The tests and the workflows are designed in a way that protects the Twitter API keys from getting revealed. The tests that require Twitter API keys to run, never run on a PR coming from a forked repository, as that would expose the API keys and anyone with a malicious script on that PR will be able to print/store/read them. More information on the structure of the test directory can be found here.

The bot uses a lot of multiprocessing calls (using a custom Process class) which makes the code coverage a bit unusual. The sitecustomize.py and .coveragerc files make sure that coverage is used to run tests in subprocesses. Complete documentation for this can be found here.

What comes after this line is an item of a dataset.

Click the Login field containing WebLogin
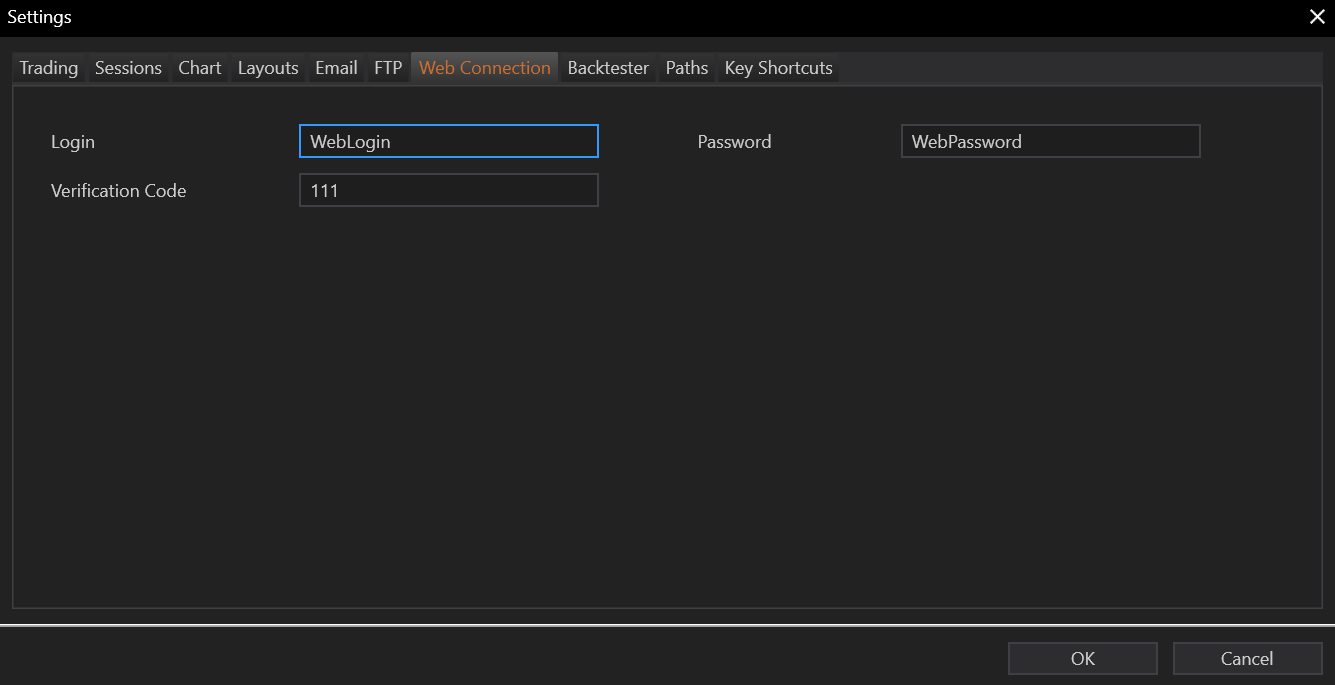This screenshot has height=685, width=1335. pyautogui.click(x=448, y=142)
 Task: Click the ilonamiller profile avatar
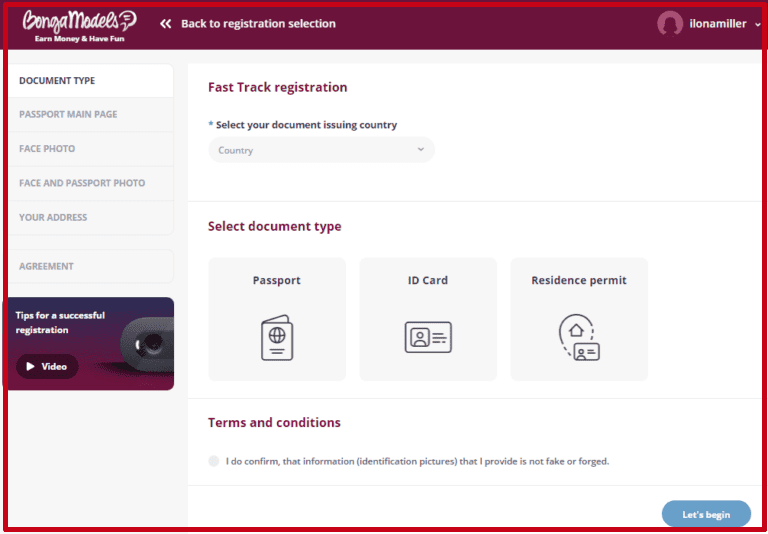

The coverage report on a PR coming from a fork will show that the coverage goes down (even if everything is covered) as some tests won't run on that PR as described above.

Citing PyBaMM

If you use PyBaMM in your work, please cite the paper

Sulzer, V., Marquis, S. G., Timms, R., Robinson, M., & Chapman, S. J. (2021). Python Battery Mathematical Modelling (PyBaMM). Journal of Open Research Software, 9(1).

You can use the bibtex

@article{Sulzer2021,
  title = {{Python Battery Mathematical Modelling (PyBaMM)}},
  author = {Sulzer, Valentin and Marquis, Scott G. and Timms, Robert and Robinson, Martin and Chapman, S. Jon},
  doi = {10.5334/jors.309},
  journal = {Journal of Open Research Software},
  publisher = {Software Sustainability Institute},
  volume = {9},
  number = {1},
  pages = {14},
  year = {2021}
}

To cite papers relevant to your code, you can add the following -

pybamm.print_citations()

to the end of your script. This will print bibtex information to the terminal; passing a filename to print_citations will print the bibtex information to the specified file instead. A list of all citations can also be found in the citations file.

Contributing to BattBot

All contributions to this repository are welcome. You can go through our contribution guidelines to make the whole process smoother.